--- START ---

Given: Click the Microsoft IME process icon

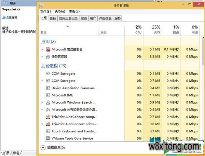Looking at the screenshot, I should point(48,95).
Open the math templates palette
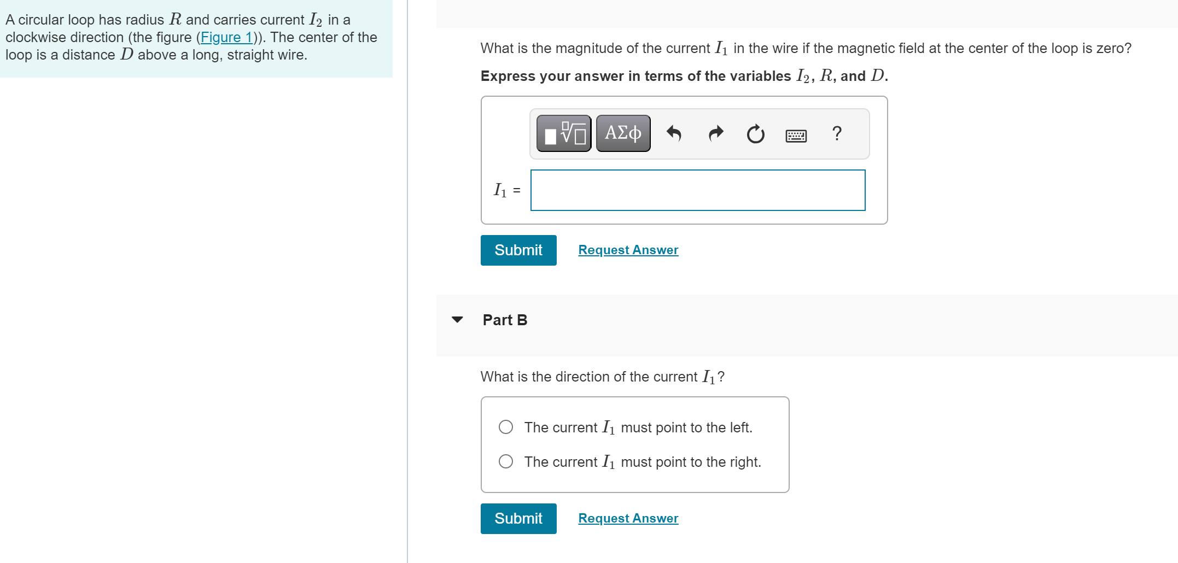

--- END ---
--- START ---

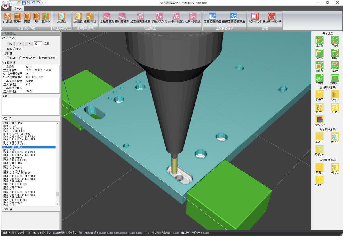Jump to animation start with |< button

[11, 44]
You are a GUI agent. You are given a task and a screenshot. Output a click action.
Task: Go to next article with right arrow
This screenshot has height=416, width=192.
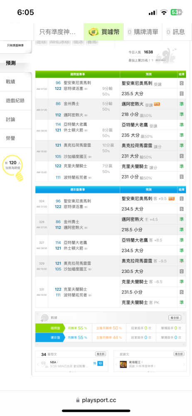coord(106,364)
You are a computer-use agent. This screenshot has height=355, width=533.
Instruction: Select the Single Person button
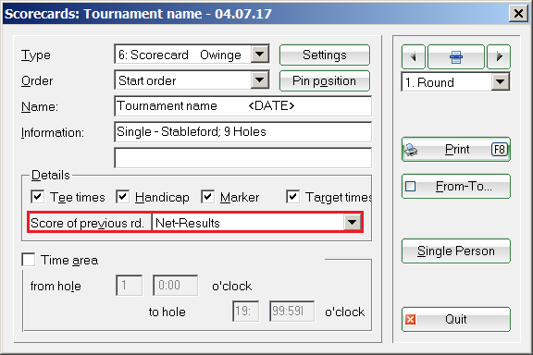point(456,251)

--- END ---

Please copy out from the data above, without any picture, exactly the lines running from the one that holds "Given: Click the Microsoft IME process icon" through the one that holds "Open the math templates palette", and nothing beyond them.

• [Task result]
Given: Click the Microsoft IME process icon

Looking at the screenshot, I should point(48,95).
Open the math templates palette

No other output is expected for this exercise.